Since the government released a $1.5 billion Eurobond in February, Kenya’s shilling has recovered from record lows. This was done to calm the market’s fears of a possible default on a $2 billion bond that matures in June.

The problems with the currency, high inflation, and new taxes meant to close budget gaps have all made living costs go up, which has led to anger and some protests.

Kenya has been able to get through a liquidity problem thanks to strong loans from the IMF and the World Bank. The East African country got an extra $941 million in loans from the IMF in January. This brought its total deal with the fund to $4.43 billion, with about $2.5 billion still due.

A source quoted by Reuters claimed the IMF officials would be in Kenya on May 9 for a review that would allow a $1 billion tranche to be released.

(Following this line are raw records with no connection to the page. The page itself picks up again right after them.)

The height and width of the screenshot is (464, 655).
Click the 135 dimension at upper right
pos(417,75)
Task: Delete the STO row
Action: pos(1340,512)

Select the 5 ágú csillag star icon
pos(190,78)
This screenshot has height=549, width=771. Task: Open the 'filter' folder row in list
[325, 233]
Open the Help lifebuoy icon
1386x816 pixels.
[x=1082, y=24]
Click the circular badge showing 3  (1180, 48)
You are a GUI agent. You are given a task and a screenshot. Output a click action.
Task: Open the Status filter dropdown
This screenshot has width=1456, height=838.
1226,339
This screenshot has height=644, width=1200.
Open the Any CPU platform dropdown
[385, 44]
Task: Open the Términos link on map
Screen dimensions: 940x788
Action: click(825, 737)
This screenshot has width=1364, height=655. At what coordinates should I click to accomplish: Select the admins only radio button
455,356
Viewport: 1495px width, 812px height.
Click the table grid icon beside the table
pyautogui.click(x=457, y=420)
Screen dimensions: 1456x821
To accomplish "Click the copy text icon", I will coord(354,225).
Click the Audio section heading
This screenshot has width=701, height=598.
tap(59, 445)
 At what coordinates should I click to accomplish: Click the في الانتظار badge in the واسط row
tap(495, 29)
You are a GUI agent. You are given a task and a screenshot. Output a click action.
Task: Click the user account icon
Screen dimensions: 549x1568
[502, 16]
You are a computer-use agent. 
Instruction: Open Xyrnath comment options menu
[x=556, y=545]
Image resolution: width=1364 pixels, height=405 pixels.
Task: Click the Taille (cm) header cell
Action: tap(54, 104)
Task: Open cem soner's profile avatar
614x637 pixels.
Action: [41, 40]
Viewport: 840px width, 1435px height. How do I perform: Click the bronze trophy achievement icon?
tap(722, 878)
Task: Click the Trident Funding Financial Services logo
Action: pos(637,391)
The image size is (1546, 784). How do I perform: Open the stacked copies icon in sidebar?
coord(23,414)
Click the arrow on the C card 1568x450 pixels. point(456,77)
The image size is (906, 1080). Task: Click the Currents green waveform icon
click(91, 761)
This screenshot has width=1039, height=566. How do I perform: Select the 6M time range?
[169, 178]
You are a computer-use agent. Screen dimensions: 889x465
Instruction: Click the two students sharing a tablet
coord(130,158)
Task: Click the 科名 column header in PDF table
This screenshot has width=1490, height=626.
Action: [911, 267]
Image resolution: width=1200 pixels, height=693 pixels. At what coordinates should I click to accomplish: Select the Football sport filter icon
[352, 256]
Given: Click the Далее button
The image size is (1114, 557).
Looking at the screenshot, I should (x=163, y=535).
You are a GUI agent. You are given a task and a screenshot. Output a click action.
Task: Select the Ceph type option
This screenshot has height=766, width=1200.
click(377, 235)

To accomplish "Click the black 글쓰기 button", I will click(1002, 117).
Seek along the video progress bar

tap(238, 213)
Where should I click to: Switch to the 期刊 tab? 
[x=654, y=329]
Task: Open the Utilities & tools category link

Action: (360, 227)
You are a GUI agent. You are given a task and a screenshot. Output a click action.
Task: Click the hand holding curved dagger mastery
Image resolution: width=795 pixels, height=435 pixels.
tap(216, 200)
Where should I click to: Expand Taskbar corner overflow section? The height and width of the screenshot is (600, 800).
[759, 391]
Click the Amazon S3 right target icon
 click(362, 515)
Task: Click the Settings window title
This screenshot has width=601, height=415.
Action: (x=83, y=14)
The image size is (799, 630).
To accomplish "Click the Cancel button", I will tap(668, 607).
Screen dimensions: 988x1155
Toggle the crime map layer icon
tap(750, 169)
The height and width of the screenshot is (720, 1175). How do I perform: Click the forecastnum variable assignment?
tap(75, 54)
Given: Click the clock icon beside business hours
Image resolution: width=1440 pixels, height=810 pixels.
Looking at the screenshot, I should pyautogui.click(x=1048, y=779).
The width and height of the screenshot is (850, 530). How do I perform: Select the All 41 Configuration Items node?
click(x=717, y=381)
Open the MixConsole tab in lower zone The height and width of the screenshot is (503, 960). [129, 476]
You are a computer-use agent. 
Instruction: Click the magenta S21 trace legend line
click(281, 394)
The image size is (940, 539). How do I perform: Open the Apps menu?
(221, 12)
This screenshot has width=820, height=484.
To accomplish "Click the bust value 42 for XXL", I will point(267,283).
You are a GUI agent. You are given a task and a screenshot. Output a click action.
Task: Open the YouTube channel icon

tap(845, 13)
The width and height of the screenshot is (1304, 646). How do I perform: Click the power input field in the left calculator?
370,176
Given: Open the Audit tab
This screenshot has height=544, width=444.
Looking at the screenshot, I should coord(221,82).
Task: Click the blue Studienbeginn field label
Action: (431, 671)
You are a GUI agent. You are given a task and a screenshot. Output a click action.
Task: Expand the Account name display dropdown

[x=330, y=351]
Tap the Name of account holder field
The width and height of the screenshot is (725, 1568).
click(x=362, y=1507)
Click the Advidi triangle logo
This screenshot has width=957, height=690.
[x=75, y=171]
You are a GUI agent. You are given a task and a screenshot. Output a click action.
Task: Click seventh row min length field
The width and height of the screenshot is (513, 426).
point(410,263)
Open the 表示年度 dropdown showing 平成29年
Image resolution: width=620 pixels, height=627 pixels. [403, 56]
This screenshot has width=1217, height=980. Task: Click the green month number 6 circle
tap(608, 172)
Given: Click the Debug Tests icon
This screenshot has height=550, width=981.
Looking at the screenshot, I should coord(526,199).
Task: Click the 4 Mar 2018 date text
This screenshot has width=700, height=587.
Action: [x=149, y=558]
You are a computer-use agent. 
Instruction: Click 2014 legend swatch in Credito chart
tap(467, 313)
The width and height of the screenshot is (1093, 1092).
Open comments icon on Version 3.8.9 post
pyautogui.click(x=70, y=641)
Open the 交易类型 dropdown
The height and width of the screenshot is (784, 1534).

“That process is going on very well,” he said in the interview on Monday, adding that talks between the Kenyan minister of finance and the IMF in Washington during the World Bank/IMF spring meeting earlier this month were “extensive, very successful”. The IMF has not commented on the ongoing review.

Still, Ruto kept his promise to cut spending by 12% in the next fiscal year, from 4.2 trillion shillings to 3.7 trillion shillings.

It is expected that the budget deficit will go down from 4.9% of gross domestic product (GDP) this fiscal year to 3.9% of GDP in the 2024/25 fiscal year (17 July–June).

Earlier on Monday, Ruto and other African heads of state asked rich countries to lend record amounts to a low-interest World Bank facility for developing nations. They said that these countries were facing climate and debt problems that were getting worse.

“We want a fair international financial architecture,” Ruto said.